• _WHAT YOU ARE ASKED TO DO_
Work out how many lines in the data hold the word "legend", and reply with that number only.
*** Opening PROVIDED RECORDS ***
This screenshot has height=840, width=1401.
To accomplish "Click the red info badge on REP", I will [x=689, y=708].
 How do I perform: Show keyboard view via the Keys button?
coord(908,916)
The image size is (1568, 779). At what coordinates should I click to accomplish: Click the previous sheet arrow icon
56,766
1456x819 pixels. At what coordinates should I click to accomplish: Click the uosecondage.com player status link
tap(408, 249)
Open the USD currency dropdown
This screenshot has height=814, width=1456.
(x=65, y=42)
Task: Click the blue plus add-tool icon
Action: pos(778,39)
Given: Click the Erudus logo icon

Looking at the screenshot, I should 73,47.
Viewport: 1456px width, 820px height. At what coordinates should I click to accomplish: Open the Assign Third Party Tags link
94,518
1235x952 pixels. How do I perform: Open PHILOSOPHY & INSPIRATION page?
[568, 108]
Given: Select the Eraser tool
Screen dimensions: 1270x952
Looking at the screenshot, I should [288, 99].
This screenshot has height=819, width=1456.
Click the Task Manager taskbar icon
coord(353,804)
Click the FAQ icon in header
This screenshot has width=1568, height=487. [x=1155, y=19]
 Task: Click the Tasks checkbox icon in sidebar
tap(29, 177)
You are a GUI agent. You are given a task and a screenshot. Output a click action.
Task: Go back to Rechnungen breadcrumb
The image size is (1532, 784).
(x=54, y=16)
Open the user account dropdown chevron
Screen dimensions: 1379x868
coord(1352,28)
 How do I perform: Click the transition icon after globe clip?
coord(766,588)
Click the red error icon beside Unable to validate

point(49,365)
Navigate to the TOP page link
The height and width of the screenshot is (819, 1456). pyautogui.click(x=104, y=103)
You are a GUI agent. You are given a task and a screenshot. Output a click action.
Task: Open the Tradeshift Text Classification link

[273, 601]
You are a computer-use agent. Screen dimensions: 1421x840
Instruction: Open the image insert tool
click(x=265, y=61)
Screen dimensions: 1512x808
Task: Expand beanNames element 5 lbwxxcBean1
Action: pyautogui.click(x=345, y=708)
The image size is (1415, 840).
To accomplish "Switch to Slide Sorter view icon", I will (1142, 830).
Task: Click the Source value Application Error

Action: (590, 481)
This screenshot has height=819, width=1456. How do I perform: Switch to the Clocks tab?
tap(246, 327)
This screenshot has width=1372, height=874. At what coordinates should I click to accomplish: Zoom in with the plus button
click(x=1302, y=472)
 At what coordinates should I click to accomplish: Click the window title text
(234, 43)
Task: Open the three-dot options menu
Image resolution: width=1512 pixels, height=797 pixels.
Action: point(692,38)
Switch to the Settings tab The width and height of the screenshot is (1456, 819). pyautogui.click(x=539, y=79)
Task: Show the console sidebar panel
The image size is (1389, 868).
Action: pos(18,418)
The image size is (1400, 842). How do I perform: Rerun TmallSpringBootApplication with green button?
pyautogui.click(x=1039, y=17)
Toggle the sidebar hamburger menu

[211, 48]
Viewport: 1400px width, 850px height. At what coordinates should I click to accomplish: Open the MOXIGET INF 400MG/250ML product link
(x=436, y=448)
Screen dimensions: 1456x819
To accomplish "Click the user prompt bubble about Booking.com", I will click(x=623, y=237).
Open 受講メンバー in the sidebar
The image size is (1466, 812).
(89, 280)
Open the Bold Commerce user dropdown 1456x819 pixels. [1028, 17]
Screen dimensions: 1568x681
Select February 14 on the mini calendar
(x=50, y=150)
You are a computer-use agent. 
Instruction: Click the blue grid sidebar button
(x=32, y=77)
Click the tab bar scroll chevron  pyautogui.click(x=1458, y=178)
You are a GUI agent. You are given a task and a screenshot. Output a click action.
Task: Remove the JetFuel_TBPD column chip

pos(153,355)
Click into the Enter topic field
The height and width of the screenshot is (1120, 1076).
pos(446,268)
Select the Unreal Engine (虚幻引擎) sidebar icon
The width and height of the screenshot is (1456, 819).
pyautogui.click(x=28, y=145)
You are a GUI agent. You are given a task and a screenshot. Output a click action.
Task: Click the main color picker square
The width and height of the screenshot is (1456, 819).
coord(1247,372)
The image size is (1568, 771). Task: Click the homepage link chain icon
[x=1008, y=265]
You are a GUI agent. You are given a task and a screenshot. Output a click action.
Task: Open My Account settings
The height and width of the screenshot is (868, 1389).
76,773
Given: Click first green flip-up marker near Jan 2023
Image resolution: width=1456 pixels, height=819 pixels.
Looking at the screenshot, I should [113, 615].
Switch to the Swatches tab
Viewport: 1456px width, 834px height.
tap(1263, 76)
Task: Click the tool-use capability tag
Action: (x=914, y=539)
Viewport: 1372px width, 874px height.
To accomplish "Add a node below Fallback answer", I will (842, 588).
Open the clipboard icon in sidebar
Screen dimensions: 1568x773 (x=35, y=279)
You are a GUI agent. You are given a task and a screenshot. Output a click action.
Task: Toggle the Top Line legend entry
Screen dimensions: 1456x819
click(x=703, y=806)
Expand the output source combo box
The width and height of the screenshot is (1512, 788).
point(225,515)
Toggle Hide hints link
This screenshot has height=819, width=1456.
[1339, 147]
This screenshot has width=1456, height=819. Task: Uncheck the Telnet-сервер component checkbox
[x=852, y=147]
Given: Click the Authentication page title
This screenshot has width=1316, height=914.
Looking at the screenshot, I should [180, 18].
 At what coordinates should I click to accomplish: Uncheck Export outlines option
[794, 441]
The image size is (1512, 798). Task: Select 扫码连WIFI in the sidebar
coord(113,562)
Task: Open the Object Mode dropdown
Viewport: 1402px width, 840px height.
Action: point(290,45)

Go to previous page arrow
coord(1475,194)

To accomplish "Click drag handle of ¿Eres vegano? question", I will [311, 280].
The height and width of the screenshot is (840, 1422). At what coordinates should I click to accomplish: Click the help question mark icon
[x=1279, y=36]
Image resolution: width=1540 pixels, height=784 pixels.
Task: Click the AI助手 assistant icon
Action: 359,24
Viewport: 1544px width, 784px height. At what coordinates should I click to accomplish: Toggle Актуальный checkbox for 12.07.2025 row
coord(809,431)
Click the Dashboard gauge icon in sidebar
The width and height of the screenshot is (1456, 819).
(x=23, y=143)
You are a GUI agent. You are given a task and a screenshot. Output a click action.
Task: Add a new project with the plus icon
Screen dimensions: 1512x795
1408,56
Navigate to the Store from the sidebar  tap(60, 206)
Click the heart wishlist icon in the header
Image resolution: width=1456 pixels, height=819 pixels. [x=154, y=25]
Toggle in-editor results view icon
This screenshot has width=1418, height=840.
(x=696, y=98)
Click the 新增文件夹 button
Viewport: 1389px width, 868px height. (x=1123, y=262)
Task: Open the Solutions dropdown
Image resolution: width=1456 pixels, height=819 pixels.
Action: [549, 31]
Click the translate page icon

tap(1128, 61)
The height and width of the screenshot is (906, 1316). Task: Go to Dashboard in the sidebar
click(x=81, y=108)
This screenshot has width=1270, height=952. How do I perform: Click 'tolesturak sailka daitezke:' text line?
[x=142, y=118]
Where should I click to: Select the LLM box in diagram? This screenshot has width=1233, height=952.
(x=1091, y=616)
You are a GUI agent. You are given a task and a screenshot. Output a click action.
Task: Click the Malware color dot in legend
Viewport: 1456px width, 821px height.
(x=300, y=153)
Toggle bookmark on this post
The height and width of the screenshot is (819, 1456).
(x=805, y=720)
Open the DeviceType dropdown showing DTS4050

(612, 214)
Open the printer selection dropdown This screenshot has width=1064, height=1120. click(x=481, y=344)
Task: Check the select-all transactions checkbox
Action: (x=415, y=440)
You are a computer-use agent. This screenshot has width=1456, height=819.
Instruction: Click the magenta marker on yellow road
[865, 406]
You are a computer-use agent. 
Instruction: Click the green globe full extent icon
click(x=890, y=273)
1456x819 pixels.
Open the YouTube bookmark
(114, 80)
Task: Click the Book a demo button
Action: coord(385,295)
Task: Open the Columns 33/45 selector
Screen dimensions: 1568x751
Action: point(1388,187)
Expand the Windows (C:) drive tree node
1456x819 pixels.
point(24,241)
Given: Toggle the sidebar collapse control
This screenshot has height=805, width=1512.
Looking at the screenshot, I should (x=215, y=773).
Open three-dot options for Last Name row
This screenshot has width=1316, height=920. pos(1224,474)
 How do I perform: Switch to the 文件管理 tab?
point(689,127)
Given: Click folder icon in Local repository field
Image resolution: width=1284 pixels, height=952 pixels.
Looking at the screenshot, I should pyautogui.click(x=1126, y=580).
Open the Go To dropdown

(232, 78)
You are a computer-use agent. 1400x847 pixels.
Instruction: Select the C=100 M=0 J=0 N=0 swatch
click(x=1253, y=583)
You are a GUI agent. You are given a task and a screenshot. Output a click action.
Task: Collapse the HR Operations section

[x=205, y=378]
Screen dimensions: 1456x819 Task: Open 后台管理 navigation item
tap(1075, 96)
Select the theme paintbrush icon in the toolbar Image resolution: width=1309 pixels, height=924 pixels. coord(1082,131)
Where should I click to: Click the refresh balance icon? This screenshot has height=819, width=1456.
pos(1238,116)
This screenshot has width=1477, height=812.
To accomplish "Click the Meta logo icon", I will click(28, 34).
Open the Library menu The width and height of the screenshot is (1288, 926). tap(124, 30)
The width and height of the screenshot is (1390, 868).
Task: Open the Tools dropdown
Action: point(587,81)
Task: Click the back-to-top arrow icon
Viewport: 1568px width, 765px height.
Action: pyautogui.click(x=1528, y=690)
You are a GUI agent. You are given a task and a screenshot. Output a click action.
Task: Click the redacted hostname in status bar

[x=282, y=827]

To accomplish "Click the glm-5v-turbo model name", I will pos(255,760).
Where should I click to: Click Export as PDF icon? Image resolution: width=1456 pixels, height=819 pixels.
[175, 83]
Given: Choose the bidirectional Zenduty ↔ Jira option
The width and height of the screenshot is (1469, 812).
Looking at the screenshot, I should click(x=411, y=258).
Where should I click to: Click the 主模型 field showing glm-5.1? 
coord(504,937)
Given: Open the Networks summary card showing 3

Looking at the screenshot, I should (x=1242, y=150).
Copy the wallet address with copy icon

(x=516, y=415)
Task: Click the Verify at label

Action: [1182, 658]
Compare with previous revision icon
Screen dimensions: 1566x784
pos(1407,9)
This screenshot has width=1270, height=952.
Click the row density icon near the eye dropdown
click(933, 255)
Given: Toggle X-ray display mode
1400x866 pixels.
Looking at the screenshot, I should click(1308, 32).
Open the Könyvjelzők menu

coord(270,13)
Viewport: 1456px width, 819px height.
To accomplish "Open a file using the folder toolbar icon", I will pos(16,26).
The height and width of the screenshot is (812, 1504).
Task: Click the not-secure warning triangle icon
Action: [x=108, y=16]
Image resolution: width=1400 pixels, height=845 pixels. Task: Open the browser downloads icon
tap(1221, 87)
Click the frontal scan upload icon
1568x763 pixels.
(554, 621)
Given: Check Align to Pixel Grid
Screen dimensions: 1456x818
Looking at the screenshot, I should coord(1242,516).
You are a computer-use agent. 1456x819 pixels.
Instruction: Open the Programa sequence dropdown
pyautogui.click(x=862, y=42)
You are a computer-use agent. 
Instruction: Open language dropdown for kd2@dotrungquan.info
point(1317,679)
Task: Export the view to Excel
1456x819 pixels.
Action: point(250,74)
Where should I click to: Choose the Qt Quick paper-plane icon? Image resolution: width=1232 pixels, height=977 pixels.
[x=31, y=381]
*** Closing PROVIDED RECORDS ***
• _TASK OUTPUT_
2